What you will do
In the records below, find each line containing the word "computer" and copy it.

Dataset entries
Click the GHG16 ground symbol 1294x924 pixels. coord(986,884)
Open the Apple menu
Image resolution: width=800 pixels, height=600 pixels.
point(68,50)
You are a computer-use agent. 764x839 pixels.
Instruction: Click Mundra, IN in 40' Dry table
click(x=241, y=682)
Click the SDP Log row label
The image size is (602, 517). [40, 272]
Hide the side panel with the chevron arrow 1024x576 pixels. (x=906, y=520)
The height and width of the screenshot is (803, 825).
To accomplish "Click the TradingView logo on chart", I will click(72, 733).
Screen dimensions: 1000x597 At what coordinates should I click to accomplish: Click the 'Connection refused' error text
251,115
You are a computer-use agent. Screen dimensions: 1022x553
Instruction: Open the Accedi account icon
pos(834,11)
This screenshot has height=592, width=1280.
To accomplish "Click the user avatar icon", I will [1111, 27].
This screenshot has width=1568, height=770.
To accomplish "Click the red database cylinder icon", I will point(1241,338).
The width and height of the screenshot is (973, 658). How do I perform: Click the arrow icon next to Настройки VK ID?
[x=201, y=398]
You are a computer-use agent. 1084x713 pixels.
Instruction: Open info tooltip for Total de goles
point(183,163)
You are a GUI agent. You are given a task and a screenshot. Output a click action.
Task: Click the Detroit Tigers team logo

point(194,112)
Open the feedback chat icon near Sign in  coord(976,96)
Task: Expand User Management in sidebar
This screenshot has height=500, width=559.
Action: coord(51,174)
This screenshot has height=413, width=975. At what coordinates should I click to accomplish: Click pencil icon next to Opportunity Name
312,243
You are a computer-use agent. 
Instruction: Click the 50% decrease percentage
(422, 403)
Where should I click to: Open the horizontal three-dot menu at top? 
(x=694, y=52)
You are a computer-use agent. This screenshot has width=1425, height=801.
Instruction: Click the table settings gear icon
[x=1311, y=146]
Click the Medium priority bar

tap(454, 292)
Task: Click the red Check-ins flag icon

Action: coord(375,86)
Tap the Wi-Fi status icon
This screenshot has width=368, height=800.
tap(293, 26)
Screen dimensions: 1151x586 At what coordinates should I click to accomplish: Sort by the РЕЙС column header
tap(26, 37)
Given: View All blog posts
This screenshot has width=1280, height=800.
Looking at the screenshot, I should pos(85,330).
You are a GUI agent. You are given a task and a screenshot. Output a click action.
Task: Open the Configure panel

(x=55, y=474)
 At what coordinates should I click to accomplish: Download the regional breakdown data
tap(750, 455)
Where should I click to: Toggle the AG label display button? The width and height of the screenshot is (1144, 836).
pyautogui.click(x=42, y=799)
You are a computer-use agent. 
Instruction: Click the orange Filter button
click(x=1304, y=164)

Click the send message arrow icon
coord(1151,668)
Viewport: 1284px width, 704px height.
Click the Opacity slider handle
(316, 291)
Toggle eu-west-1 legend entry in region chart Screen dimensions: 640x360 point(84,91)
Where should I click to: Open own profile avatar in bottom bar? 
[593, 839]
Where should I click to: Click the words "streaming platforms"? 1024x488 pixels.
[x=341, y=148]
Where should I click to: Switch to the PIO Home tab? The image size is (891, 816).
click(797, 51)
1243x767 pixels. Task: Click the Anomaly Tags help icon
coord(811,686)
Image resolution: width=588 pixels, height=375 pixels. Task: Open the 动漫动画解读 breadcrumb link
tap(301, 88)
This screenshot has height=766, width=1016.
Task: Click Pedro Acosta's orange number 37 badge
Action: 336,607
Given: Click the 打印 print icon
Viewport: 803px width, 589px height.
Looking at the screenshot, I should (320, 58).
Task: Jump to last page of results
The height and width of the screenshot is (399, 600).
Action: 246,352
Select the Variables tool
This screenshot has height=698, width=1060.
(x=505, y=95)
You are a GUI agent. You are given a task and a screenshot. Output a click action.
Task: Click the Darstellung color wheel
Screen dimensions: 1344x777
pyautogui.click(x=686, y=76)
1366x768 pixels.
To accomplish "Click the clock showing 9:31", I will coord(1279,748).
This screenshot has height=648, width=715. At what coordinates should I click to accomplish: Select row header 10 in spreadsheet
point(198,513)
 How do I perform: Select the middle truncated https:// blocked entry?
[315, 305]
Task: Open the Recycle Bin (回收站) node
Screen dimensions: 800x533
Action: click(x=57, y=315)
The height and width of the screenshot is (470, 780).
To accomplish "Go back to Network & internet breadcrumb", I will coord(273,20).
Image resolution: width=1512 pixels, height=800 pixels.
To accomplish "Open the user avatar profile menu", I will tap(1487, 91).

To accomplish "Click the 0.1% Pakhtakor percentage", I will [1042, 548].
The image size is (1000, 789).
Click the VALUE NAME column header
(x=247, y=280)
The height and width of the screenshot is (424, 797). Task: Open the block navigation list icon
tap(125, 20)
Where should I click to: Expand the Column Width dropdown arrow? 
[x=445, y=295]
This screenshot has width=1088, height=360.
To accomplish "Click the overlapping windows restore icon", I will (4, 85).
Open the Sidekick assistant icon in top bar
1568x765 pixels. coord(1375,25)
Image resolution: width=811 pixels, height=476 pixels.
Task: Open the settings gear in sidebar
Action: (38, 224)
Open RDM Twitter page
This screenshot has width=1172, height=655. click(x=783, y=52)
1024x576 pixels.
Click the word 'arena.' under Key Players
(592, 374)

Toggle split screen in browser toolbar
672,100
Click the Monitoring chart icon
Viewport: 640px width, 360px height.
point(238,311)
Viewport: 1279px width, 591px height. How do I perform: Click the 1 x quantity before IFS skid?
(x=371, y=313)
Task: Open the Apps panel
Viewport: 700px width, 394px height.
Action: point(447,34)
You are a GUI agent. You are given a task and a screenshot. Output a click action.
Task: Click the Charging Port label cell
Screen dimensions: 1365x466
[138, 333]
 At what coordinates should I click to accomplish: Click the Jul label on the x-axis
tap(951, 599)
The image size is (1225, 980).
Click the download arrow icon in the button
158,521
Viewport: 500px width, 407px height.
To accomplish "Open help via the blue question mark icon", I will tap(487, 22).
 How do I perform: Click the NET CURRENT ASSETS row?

Your solution
You are a computer-use agent. 764x839 pixels.
You are a computer-use agent. Screen dimensions: 1022x553
You are a computer-use agent. 1084x713 pixels.
You are a computer-use agent. 
You are a computer-use agent. This screenshot has width=1425, height=801.
You are a computer-use agent. 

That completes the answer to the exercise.